We’re talking about references. The ability to merely identify an instrument is a very very low bar. I can identify a piano as a piano on the speaker of my IPhone. A reference is not a meaningful reference if it is not singular in nature and consistent. The sound of a piano is neither. The variations are far too broad. And ultimately it really isn’t what we are identifying when assessing the sound quality of a stereo system.
 
Its not a low bar its what is the reality of what you are hearing. Having heard music in a wide variety of environments , One can understand what the instrument should sound like. I sponsored a classical music series for 4 years here in a small venue ( about 500 seats) we had many solo instruments or small goups of instruments. We heard a lot of piano, I sat up close ( I was the sponser after all LOL) and I have then heard the same instruments in Hockey rinks , Football stadiums and concert halls around the country. This is all information fed to our brains and some of us can use such information to understand what it is we are listening too and try to do that in our homes.

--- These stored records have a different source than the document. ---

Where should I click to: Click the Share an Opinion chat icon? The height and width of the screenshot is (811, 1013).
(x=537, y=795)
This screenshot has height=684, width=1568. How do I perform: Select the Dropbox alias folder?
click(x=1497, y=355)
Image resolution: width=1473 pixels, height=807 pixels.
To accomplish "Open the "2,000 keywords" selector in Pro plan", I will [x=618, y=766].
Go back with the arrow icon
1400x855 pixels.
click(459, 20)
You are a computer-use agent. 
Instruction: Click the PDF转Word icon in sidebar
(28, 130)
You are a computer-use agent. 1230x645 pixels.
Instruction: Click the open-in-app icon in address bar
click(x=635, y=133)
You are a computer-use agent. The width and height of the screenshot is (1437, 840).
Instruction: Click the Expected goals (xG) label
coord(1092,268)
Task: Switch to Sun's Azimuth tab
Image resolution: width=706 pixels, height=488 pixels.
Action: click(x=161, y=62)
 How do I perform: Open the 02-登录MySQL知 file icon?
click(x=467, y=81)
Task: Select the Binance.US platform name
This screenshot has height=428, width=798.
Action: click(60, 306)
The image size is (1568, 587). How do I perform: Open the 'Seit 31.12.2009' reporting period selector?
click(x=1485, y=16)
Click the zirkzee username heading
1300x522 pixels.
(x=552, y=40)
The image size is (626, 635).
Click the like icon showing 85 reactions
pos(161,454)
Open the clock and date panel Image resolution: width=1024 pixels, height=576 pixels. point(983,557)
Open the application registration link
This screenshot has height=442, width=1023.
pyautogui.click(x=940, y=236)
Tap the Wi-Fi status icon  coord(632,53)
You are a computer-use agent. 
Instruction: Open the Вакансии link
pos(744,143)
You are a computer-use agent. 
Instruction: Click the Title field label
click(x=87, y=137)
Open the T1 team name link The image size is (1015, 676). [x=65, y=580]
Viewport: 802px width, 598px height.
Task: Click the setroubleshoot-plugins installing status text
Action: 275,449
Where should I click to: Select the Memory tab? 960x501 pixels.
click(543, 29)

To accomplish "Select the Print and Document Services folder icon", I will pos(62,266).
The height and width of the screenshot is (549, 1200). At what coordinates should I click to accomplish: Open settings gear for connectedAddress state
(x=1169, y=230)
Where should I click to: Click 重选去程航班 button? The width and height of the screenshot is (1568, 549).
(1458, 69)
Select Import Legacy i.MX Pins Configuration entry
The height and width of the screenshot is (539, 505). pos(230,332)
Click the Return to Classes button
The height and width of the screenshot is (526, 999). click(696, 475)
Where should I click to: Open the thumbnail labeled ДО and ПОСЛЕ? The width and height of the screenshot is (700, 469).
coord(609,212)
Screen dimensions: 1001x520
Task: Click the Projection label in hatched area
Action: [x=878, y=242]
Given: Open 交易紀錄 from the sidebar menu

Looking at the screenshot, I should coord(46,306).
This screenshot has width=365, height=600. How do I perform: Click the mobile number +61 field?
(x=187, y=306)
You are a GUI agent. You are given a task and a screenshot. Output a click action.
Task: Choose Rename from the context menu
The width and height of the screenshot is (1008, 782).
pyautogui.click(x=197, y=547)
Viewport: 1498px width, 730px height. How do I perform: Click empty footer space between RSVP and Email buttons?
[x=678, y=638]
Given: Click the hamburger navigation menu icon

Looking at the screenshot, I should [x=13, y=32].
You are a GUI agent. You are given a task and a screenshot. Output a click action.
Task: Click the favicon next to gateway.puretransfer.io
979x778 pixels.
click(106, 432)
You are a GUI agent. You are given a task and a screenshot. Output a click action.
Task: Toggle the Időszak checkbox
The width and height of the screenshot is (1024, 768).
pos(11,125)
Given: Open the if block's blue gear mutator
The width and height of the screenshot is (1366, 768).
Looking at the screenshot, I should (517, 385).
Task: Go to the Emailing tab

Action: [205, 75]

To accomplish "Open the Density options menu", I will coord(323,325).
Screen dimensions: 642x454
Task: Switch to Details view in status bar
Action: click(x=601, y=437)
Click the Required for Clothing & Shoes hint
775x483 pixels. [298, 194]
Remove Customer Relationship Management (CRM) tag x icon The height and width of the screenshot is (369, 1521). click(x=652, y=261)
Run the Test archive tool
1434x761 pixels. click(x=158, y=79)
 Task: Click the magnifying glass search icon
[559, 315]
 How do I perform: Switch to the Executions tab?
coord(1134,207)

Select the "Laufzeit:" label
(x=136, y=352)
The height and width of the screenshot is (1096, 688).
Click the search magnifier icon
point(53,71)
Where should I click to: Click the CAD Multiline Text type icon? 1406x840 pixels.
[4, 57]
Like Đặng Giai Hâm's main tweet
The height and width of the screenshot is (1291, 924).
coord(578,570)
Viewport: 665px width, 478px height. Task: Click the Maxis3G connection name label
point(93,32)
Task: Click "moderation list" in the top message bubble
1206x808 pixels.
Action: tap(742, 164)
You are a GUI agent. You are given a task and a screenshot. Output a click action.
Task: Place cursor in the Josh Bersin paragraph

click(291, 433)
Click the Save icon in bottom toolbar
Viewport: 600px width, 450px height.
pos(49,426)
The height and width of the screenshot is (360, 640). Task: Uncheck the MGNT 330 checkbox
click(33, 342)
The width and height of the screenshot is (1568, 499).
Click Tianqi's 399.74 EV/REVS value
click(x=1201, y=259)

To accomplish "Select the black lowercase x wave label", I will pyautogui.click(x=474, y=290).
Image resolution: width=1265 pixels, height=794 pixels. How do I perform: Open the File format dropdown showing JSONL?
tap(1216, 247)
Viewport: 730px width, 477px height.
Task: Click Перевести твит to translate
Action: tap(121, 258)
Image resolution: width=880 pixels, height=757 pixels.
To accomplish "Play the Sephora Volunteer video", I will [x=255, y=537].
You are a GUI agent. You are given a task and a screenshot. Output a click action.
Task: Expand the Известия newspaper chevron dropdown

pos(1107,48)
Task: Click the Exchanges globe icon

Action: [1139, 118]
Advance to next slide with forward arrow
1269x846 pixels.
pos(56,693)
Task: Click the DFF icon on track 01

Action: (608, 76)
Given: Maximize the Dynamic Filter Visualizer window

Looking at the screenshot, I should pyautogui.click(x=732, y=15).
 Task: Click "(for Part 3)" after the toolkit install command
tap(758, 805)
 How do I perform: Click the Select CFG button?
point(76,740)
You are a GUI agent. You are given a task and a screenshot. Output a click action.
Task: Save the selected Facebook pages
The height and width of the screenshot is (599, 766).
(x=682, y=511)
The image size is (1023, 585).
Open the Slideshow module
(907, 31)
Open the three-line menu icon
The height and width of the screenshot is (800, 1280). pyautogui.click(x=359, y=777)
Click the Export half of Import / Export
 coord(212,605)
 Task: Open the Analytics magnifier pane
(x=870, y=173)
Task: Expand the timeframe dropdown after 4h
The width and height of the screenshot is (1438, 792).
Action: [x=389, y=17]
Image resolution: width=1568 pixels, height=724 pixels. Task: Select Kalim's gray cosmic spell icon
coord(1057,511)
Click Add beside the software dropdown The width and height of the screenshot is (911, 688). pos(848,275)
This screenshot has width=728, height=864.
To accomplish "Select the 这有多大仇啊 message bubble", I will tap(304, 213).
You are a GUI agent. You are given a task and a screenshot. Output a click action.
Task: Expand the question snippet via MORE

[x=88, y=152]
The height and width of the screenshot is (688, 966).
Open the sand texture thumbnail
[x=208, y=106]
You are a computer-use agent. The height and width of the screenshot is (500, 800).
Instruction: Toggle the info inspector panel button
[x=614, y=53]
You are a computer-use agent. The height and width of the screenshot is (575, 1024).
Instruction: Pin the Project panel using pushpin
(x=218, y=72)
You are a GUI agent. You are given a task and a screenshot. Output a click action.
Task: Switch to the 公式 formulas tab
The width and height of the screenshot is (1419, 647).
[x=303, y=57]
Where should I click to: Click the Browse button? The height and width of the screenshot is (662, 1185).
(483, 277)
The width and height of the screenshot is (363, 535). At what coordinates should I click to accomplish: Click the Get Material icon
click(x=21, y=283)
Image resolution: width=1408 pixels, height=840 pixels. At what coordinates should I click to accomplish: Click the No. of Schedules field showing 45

When I set up speakers I use my experience and my knowledge to know when they are in the correct place such that the instruments sound correct. The right size, the right sound and that is from listening to them live.
There may not be an Absolute Sound but there sure as hell is the absolute sound I recognize as a piano. Not one piano, not the same piano, not just a grand piano, not just an upright piano, not just an electric piano but the sound a piano makes and the differences we hear when they are played by different musicicans in different locations.
I am not a paralysis by analysis person and I really do love music the rest of this is really mind numbing excercises to exert dominance. That IMO serves little pupose. But heck , Enjoy!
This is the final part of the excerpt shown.